*Извлечённый материал*.
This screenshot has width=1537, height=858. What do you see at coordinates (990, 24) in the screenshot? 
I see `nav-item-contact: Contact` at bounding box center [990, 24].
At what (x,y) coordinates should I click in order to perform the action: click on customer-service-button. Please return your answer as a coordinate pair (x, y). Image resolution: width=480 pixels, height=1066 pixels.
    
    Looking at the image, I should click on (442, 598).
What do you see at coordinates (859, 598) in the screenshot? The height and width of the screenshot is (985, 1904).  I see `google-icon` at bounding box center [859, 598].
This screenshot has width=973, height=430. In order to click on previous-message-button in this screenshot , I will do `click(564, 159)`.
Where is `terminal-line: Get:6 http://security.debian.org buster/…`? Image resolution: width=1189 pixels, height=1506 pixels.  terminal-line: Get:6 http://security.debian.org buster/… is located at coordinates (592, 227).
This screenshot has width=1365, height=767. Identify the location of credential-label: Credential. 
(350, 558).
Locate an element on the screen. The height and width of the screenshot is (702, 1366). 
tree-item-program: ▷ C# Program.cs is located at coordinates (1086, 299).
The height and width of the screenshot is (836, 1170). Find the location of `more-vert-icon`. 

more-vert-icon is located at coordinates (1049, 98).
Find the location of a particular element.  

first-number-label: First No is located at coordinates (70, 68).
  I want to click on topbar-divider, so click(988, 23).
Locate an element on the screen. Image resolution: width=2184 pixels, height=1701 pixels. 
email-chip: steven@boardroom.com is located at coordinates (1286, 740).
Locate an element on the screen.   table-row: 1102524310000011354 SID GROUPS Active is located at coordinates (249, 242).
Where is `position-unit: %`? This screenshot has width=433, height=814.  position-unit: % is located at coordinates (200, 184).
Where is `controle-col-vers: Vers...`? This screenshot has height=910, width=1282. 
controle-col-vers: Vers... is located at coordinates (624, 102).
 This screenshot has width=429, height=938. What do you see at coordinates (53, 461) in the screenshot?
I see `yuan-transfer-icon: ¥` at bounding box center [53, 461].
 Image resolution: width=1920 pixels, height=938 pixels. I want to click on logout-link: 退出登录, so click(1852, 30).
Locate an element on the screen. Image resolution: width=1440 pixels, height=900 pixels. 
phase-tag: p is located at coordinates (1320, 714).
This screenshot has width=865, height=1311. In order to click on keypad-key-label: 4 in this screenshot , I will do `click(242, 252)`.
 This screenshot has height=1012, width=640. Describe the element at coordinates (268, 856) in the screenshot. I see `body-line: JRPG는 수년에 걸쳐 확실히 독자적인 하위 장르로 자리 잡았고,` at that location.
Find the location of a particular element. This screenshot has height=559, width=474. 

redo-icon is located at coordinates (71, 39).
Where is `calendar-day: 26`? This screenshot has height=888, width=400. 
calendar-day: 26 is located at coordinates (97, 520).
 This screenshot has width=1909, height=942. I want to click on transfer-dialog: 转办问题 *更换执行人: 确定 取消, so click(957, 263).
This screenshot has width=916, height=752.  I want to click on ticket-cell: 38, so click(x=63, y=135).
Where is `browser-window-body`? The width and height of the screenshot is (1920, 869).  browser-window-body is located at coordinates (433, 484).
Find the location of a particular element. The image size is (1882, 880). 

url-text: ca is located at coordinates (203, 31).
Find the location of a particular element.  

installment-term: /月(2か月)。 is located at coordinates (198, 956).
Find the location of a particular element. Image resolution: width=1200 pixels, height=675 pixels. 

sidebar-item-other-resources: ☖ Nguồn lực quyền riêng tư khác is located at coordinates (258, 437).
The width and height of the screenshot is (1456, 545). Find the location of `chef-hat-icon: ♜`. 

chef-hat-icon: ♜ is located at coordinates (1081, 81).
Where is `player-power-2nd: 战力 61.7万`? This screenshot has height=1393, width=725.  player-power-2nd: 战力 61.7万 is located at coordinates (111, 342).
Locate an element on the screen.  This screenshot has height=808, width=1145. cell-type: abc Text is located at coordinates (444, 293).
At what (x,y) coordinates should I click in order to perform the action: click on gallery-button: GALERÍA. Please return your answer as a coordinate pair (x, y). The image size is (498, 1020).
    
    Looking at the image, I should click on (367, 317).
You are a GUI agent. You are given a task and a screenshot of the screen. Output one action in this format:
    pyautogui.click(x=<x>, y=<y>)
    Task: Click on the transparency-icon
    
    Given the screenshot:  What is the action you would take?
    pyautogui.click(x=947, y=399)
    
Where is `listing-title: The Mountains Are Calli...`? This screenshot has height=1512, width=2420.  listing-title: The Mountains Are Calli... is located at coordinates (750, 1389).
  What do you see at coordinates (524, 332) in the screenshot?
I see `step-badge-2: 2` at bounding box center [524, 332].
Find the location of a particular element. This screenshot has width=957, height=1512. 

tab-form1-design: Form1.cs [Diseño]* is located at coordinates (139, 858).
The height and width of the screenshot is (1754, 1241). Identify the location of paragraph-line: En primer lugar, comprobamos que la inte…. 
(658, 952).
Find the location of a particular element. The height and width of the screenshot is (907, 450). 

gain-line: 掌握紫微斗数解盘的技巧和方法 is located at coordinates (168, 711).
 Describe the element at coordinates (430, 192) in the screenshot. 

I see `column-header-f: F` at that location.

*Задание*. Покажите все строки приведенного выше материала, в которых встречается слово «size».

*Поле для ответа*.
Find the location of a particular element. The image size is (1882, 880). 
At what (x,y) coordinates should I click in order to perform the action: click on gallery-button: GALERÍA. Please return your answer as a coordinate pair (x, y). The image size is (498, 1020).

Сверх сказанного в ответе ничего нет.